Search code examples
amazon-s3aws-glueamazon-kinesis-firehose

AWS Glue - how to crawl a Kinesis Firehose output folder from S3


I have what I think should be a relatively simple use case for AWS Glue, yet I'm having a lot of trouble figuring out how to implement it.

I have a Kinesis Firehose job dumping streaming data into a S3 bucket. These files consist of a series of discrete web browsing events represented as JSON documents with varying structures (so, say, one document might have field 'date' but not field 'name', whereas another might have 'name' but not 'date').

I wish to run hourly ETL jobs on these files, the specifics of which are not relevant to the matter at hand.

I'm trying to run a S3 data catalog crawler and the problem I'm running into is that the Kinesis output format is not, itself, valid JSON, which is just baffling to me. Instead it's a bunch of JSON documents separated by a line break.

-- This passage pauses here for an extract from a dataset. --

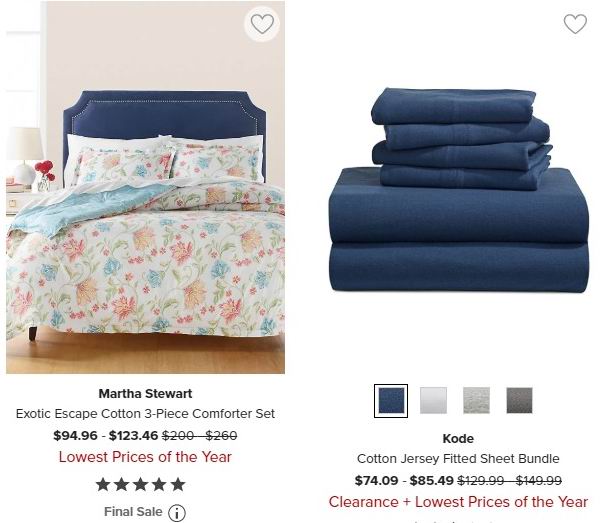This screenshot has width=608, height=523.
Task: Click the five-star rating under comforter set
Action: pyautogui.click(x=140, y=484)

The crawler can automatically identify and parse JSON files, but it cannot parse this.

I thought of writing a lambda function to 'fix' the Firehose file, triggered by its creation on the bucket, but it sounds like a cheap workaround for two pieces that should fit neatly together.

Another option would be just bypassing the data catalog altogether and doing the necessary transformations in the Glue script itself, but I have no idea how to get started on this.

Am I missing anything? Is there an easier way to parse Firehouse output files or, failing that, bypassing the need for a crawler?

cheers and thanks in advance


Solution

  • I managed to fix this; basically the problem was that not every JSON document had the same underlying structure.

    I wrote a lambda script as part of the Kinesis process that forced every document into the same structure, by adding NULL fields where necessary. The crawlers were then able to correctly parse the resulting files and map them to a single table.